▶ _TEXT BLOCK_:
The provision, requiring continued spending on the Constellation Program, was inserted into the 2010 budget by Alabama Republican Sen. Richard Shelby. In lieu of a new budget, continuing resolutions have included the language.

NASA inspector general Paul K. Martin wrote to Congress on January 11 to request “immediate action” to end the waste.

Martin wrote, “Without congressional intervention, by the end of February 2011 NASA anticipates spending up to $215 million on Constellation projects that, absent the restrictive appropriations language, it would have considered canceling or significantly scaling back.”

Following Martin’s plea, Florida Democratic Sen. Bill Nelson announced that he would introduce legislation to remove the provision.

Nelson press secretary Bryan Gulley told the Chicago Tribune, “There’s no reason for the spending provision that’s putting NASA in a jam, other than partisan politics over a broader government spending measure.”

“There’s no real opposition to Sen. Nelson’s proposal to remove the language in question, except that lawmakers aren’t able to agree on longer-term budget cuts,” Gulley said. “Still, Sen. Nelson is convinced the problem will be fixed, and soon.”

“This is just a case of congressional inertia failing to take care of the problem — at a cost to taxpayers,” Taxpayers for Common Sense vice president Steve Ellis told The Tribune.

“Maybe $1 million a day isn’t a big deal when you have a $1.6 trillion [federal] deficit,” president of Citizens Against Government Waste Thomas Schatz said to The Tribune, noting that the waste is “not the kind of decision any normal organization would make.”

The current three-week continuing resolution funds the government through April 8. Fifty-four House Republicans voted against it, many claiming that it didn’t reduce spending enough.

▶ _PROBLEMS AND TASKS_:
1: Copy the passage of the text on NASA's Constellation spending between "The provision, requiring" and "end the waste.", inclusive.
2: In the text on NASA's Constellation spending, who inserted the provision into the 2010 budget?

▶ _DATA LISTING_:
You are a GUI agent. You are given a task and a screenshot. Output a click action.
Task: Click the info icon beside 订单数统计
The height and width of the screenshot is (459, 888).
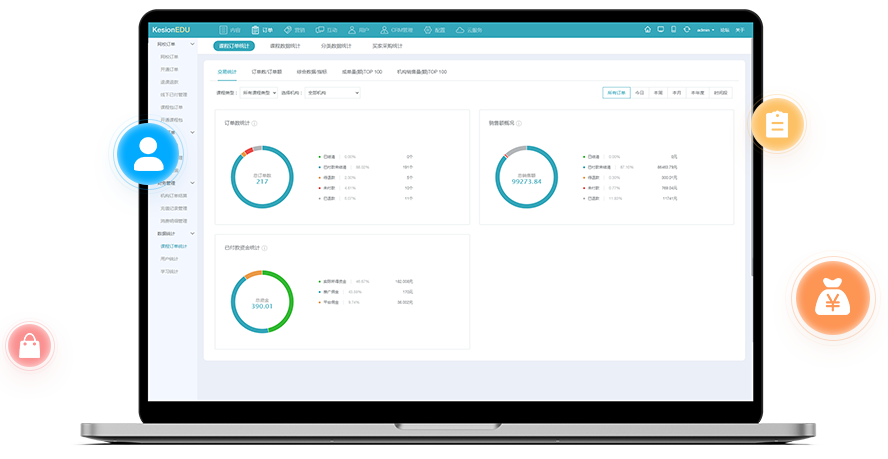[x=254, y=123]
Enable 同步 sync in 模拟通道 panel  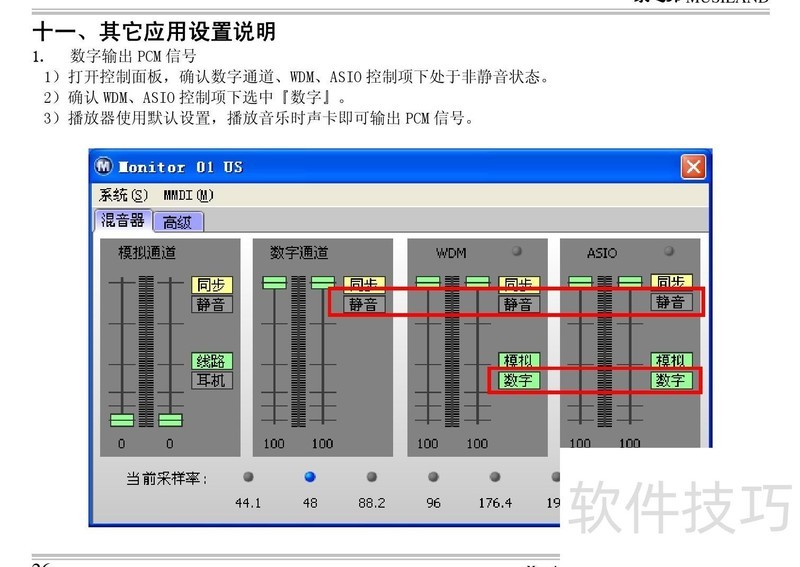[x=211, y=285]
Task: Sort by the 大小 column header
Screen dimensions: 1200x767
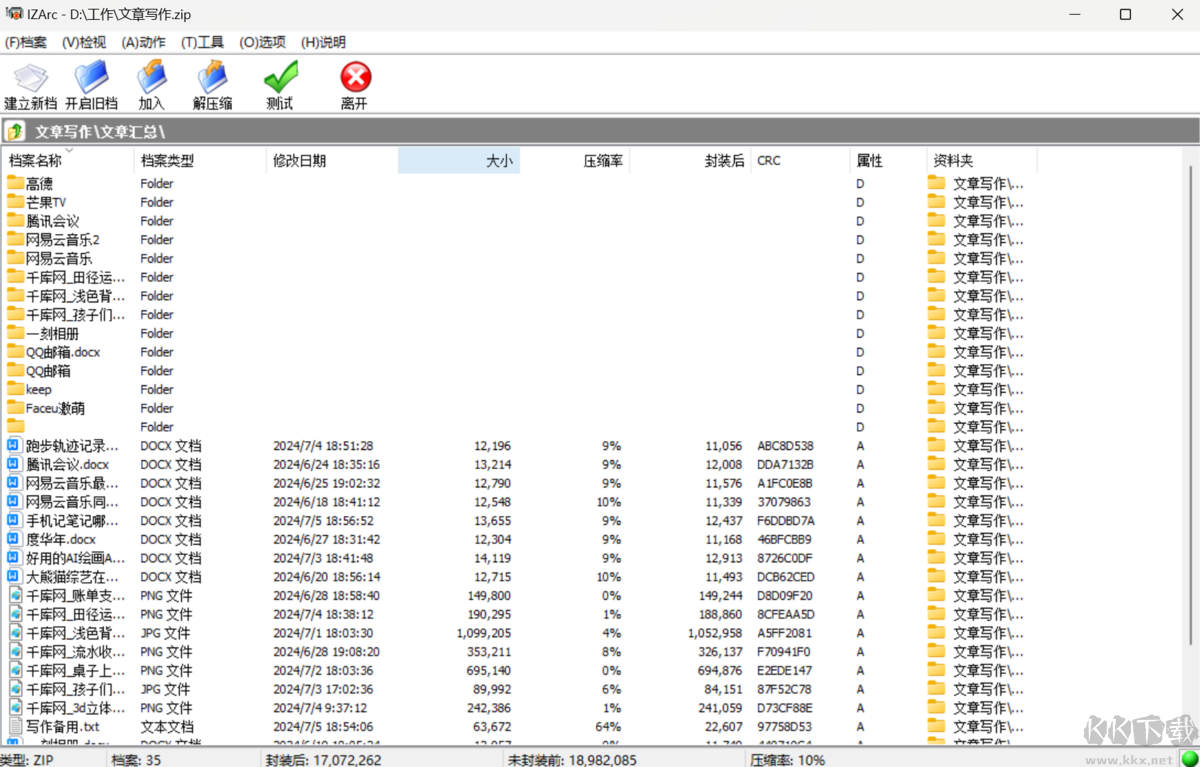Action: click(x=459, y=161)
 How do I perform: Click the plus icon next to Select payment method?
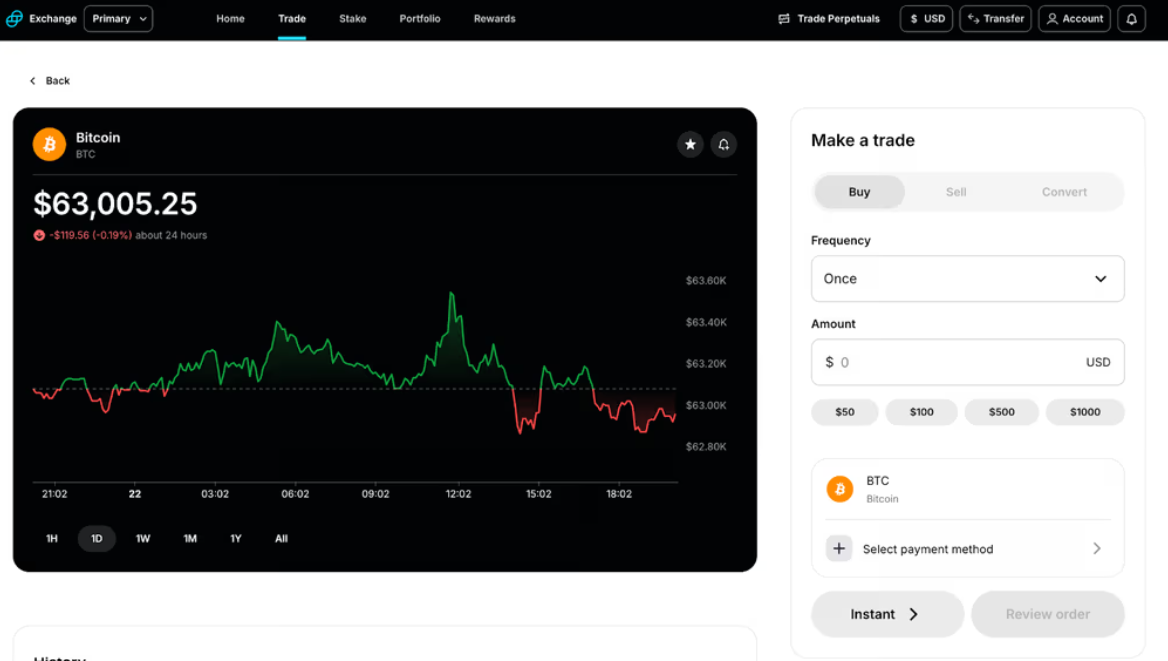tap(839, 548)
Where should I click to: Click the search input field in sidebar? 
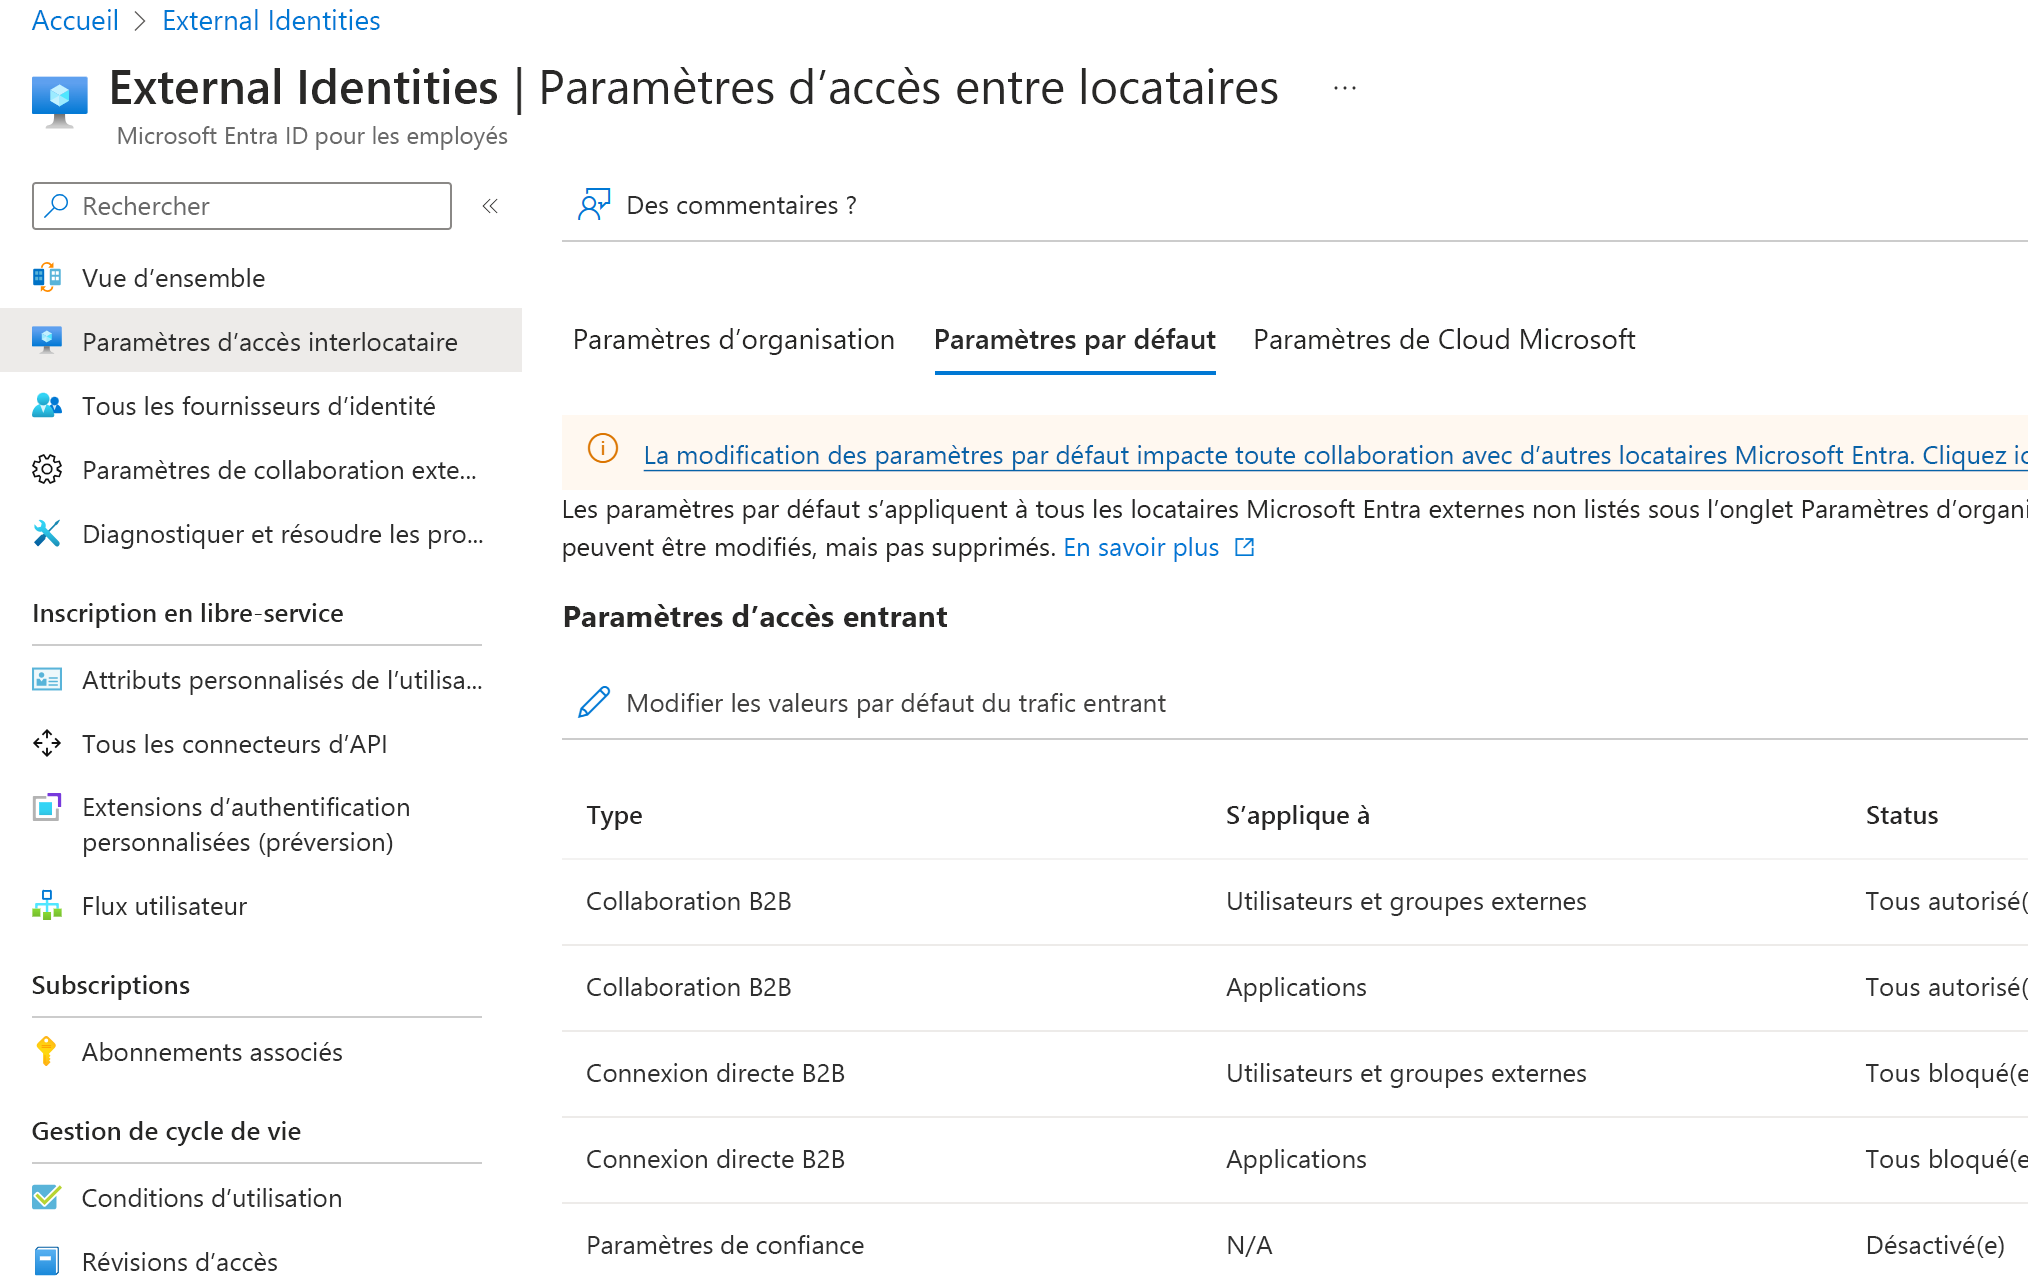pyautogui.click(x=242, y=205)
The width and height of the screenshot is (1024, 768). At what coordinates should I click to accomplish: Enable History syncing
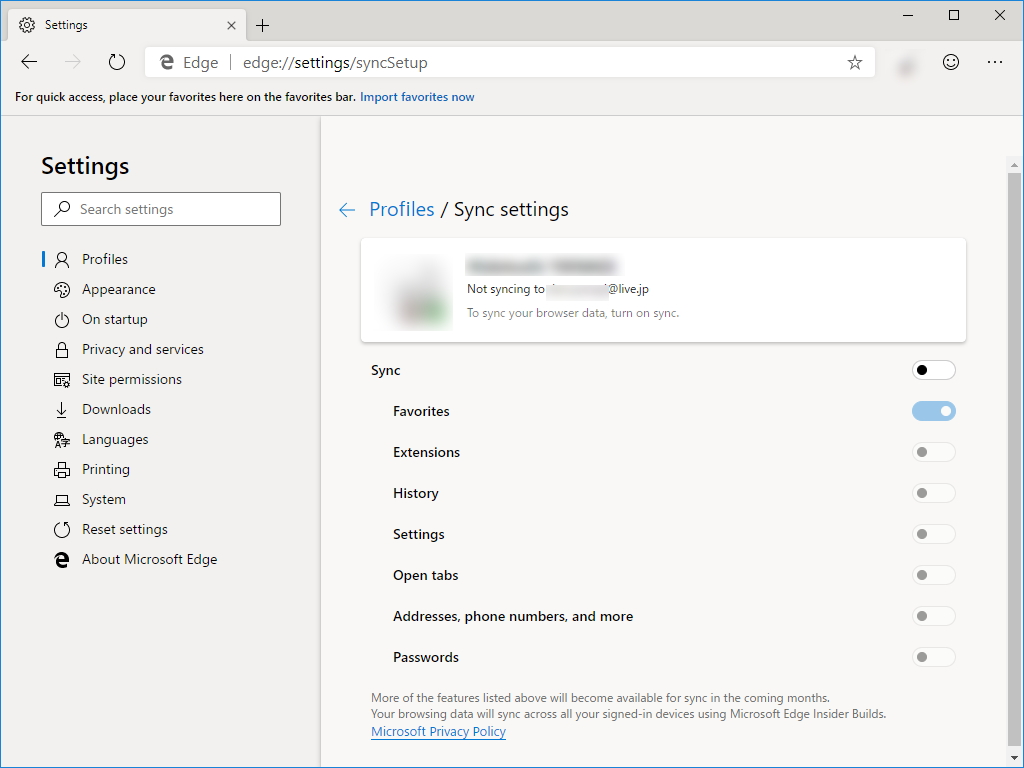(x=933, y=493)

▶ _ANSWERS PER TASK_:
1:
The provision, requiring continued spending on the Constellation Program, was inserted into the 2010 budget by Alabama Republican Sen. Richard Shelby. In lieu of a new budget, continuing resolutions have included the language.

NASA inspector general Paul K. Martin wrote to Congress on January 11 to request “immediate action” to end the waste.

2: Alabama Republican Sen. Richard Shelby